PROBLEM TO SOLVE
Find the number of lines in these records where the word "will" appears. Reply with that number and nothing more.

SUPPLIED ENTRIES
----

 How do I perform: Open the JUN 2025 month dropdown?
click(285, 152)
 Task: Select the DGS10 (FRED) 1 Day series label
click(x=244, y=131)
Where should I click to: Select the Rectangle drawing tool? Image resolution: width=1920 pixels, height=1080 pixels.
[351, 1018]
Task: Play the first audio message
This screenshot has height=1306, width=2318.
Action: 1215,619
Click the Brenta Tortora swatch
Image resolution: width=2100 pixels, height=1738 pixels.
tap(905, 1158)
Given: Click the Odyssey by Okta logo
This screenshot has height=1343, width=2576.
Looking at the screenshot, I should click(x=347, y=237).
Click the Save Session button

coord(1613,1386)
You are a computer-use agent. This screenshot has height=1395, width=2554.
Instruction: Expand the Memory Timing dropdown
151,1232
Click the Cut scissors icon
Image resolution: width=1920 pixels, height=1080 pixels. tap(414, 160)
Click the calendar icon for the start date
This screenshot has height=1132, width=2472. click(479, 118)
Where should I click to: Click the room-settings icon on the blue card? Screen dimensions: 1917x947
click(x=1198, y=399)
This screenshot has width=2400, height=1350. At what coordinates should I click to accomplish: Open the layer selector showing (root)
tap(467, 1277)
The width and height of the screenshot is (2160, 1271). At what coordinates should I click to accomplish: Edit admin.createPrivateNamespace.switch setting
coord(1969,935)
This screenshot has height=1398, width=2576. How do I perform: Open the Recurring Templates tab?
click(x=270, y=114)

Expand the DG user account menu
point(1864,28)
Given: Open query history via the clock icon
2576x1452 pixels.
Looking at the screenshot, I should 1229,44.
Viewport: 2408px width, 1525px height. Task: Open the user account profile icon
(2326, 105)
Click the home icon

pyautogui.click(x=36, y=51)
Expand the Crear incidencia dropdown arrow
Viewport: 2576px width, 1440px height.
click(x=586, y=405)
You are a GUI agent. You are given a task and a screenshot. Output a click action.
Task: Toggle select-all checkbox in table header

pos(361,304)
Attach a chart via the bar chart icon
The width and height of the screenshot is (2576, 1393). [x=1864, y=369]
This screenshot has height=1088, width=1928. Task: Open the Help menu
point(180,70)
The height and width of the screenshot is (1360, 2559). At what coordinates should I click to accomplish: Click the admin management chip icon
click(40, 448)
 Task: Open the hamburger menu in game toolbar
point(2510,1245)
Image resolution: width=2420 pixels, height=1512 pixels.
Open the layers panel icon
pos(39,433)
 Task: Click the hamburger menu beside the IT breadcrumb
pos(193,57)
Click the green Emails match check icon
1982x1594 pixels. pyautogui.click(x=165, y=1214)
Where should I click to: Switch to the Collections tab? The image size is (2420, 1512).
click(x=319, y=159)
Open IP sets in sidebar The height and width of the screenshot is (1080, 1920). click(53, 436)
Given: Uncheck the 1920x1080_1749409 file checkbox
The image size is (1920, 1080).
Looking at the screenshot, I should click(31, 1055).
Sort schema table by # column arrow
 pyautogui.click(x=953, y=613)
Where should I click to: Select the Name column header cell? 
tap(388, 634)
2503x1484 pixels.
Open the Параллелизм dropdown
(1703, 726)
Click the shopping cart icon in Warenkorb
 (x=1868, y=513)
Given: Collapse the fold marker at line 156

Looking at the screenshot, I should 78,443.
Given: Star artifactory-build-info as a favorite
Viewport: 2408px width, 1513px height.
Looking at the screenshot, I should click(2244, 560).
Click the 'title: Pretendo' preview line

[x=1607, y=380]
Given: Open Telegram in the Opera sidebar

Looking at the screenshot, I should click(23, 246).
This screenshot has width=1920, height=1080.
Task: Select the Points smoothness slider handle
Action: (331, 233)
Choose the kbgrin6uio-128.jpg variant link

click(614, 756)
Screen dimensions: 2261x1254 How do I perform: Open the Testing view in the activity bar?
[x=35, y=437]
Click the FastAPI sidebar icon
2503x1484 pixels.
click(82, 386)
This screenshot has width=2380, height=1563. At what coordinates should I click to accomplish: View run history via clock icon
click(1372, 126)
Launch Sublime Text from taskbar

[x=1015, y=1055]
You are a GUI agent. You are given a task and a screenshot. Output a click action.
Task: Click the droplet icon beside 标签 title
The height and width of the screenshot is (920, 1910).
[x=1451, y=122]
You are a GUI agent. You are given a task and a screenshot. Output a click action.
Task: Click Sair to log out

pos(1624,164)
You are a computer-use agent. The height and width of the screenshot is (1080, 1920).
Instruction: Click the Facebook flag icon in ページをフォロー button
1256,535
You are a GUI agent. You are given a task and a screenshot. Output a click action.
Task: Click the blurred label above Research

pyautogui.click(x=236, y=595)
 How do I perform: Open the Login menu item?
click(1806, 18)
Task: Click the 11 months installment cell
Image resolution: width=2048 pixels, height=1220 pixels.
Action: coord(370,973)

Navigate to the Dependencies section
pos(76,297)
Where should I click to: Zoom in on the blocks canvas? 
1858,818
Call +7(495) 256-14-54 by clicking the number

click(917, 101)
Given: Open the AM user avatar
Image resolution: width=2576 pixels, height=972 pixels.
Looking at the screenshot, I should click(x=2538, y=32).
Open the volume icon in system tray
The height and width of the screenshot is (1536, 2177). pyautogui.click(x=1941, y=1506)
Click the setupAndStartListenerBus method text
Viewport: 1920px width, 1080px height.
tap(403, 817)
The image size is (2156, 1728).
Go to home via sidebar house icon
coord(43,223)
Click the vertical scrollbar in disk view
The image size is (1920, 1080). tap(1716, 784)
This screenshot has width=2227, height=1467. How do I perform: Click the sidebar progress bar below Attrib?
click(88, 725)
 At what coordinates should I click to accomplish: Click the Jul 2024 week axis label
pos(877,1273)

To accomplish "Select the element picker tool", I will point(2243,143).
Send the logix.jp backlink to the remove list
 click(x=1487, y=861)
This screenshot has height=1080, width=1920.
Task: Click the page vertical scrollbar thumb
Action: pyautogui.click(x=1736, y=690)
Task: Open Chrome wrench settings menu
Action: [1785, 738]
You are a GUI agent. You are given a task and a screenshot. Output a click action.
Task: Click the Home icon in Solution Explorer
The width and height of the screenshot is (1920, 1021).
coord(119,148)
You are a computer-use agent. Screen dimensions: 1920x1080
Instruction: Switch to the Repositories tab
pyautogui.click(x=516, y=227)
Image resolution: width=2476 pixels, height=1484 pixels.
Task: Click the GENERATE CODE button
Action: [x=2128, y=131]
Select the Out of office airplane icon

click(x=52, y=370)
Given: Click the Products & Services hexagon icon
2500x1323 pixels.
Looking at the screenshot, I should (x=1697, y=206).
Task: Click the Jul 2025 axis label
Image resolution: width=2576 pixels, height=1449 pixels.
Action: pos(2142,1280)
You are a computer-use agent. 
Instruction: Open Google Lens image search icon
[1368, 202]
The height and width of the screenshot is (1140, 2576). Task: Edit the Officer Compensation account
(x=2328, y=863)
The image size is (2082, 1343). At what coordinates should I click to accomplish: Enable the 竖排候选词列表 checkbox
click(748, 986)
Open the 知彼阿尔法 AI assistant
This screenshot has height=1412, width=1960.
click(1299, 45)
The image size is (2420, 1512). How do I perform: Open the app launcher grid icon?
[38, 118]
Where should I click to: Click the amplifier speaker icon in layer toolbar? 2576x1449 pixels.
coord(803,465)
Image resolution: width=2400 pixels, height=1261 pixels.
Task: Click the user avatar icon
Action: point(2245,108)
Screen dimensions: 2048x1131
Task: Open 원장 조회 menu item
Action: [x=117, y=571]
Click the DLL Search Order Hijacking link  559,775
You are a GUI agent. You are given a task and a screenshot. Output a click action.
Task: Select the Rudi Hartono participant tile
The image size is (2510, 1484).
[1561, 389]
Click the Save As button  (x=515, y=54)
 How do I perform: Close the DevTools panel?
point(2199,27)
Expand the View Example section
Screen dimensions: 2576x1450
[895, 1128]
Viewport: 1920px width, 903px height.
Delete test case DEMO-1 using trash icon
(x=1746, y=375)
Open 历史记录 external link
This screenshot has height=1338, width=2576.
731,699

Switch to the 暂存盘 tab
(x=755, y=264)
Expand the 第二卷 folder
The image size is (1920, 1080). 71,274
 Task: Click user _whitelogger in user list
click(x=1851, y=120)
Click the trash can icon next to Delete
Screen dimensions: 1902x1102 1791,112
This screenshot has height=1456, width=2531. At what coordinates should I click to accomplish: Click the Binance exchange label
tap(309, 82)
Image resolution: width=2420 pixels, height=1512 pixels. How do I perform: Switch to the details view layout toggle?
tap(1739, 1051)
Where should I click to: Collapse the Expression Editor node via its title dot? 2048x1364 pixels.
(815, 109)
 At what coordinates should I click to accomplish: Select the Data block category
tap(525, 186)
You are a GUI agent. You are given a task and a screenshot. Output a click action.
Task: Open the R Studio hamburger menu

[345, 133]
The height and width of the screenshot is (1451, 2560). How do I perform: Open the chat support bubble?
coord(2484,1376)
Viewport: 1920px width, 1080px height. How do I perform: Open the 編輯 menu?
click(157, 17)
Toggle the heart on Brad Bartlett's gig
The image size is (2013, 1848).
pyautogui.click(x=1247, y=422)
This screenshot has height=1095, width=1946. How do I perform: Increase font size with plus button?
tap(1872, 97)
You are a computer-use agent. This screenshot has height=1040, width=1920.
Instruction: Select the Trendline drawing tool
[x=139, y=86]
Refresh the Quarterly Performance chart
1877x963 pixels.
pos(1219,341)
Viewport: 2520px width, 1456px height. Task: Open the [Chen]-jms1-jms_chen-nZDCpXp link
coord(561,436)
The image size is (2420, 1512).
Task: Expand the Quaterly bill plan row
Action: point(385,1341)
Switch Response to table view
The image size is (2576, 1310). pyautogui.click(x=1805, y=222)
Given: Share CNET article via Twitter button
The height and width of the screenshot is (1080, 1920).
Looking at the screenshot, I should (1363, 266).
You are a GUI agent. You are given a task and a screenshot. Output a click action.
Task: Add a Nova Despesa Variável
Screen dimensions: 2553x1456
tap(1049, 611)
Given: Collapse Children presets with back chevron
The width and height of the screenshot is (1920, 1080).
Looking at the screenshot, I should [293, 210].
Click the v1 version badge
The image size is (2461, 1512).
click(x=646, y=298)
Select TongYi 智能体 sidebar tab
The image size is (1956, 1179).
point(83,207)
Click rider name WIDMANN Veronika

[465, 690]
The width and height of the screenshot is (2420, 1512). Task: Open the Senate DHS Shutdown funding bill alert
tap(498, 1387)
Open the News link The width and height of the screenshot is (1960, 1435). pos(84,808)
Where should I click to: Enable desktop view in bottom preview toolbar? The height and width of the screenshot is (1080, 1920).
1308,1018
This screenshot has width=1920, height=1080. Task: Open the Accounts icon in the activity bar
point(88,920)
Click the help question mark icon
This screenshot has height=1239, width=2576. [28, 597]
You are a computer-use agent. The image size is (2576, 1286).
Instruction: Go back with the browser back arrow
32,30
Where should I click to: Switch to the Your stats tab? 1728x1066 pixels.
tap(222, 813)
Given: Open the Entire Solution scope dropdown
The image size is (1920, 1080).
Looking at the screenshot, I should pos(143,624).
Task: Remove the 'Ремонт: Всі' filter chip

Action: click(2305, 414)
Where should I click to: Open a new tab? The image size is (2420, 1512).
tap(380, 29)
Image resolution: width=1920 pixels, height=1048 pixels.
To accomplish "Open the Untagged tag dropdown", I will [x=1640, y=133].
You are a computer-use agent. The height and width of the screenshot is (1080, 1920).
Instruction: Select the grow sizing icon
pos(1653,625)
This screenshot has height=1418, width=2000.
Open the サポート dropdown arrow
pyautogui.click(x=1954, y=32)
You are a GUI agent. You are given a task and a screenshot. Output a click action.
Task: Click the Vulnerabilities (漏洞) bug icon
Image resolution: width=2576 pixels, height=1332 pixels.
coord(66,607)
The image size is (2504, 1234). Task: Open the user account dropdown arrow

----

RESPONSE FOR THIS EXERCISE
2